As both Michigan and Syracuse basketball players moved with ease up and down the court, I was reminded of how naturally coordination and athleticism come to most individuals. For these players, shooting, dribbling and defending seemed breathing, habitual and fluid. Their fluidity and naturalness stands in stark contrast to what I have always known of my little brother, Matthew. Diagnosed with dyspraxia at age 4, Matthew has no ounce of athletic ability, and very little desire to develop any. Dyspraxia “isn’t a sign of muscle weakness or of low intelligence. It’s a brain-based condition that makes it hard to plan and coordinate physical movement. Children with dyspraxia tend to struggle with balance and posture. They may appear clumsy or “out of sync” with their environment.” Along with struggling with gross motor skills, Matthew’s weak fine motor skills cause everyday tasks such as tying his shoes and writing legibly to come difficulty.
Despite his lack of coordination and apathy towards athletics, Matthew still agreed to join the 5th grade cross-country team this year. While I was home earlier this semester, I was able to watch his very first meet. He started the first few steps running with the pack of middle-schoolers, but after about a minute, slowed a walk. His steps were clunky as he awkwardly walk/ ran to the path in the distance.
Observing with my family, full of ex and current college athletes, the fact Matthew was even competing in a race was astounding. However, it took awhile to come to this understanding about dyspraxia. My twin sister currently swims at Purdue and both my dad and older brother played football in college, so the fact that something as simple as running could come as such a struggle to a member of the family was hard to comprehend, as many disabilities are.
One by one the racers finished, but still Matthew lagged about a mile behind. As he finally neared the finish line, competitors from both his team and rivals’ joined him in his last leg, encouraging him to jog the rest of the way. Mika’s chapter “Being a Woman and Other Disabilities” reminds me that, traditionally, in the area of sports, people with “disabilities have been treated as less worthy than others.” While teammates, rivals and spectators could have easily been frustrated by the amount of extra time they stood waiting, they treated Matthew as any other competitor, endorsing his participation.
Sure, Matthew couple have possibly placed better if he had raced against other dyspraxic 5th graders, but he was taking steps, whether consciously or unconsciously, to eradicate the belief of his unworthiness that Mika addresses. Ultimately, I think my family reached the same conclusion about dyspraxia that Mika does about disabilities in general. Mika suggests, and Matthew proves, “disability is not the same as inability.”

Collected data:
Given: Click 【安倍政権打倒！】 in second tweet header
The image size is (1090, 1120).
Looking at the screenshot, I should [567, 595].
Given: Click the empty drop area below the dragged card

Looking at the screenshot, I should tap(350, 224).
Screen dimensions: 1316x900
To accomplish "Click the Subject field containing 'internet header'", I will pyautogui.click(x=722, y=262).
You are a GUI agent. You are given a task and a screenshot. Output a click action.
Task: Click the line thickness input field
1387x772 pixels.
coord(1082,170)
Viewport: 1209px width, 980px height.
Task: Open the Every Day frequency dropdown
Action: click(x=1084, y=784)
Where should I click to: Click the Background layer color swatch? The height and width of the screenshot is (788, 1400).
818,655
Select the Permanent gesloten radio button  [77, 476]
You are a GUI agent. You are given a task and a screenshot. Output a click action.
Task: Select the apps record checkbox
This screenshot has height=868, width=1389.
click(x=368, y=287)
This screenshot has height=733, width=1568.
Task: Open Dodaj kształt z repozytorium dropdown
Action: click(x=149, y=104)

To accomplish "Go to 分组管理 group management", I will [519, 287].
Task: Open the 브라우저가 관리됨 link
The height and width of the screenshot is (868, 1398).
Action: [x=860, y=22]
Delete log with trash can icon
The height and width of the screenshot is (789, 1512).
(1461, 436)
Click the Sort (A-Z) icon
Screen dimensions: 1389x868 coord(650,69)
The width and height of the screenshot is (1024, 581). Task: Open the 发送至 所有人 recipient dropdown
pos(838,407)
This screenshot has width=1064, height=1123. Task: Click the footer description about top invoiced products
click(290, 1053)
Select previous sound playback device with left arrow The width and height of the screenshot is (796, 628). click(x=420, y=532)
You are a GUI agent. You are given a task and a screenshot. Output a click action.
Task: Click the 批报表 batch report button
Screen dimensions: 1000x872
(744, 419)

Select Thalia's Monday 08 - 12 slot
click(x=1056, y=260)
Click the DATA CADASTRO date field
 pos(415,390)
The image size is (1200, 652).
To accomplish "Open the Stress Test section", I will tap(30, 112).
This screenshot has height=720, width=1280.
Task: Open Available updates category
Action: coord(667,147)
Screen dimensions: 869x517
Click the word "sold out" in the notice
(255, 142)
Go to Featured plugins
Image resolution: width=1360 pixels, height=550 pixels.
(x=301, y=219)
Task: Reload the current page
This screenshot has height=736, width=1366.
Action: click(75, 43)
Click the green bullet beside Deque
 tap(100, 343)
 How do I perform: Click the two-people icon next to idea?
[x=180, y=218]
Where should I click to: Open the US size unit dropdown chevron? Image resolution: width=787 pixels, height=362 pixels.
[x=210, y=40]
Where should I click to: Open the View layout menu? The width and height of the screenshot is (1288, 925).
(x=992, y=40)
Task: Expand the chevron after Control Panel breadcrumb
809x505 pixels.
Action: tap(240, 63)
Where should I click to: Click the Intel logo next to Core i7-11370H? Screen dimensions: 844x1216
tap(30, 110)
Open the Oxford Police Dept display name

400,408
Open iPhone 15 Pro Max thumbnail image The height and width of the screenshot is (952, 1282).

Work order A:
According to the dyspraxia essay, why was it hard for the family to comprehend that running could be a struggle for Matthew? Answer in one to three sentences.
Work order B:
List every family member whom the dyspraxia essay describes as a college athlete, along with the sport each one plays or played.
The listing is separate material and has no connection to the dyspraxia essay.

Answer box A:
The family is full of ex and current college athletes. The twin sister swims at Purdue, and both the dad and the older brother played football in college. So it was hard for them to comprehend that something as simple as running could be a struggle for a member of the family.

Answer box B:
- Twin sister: swims at Purdue
- Dad: played football in college
- Older brother: played football in college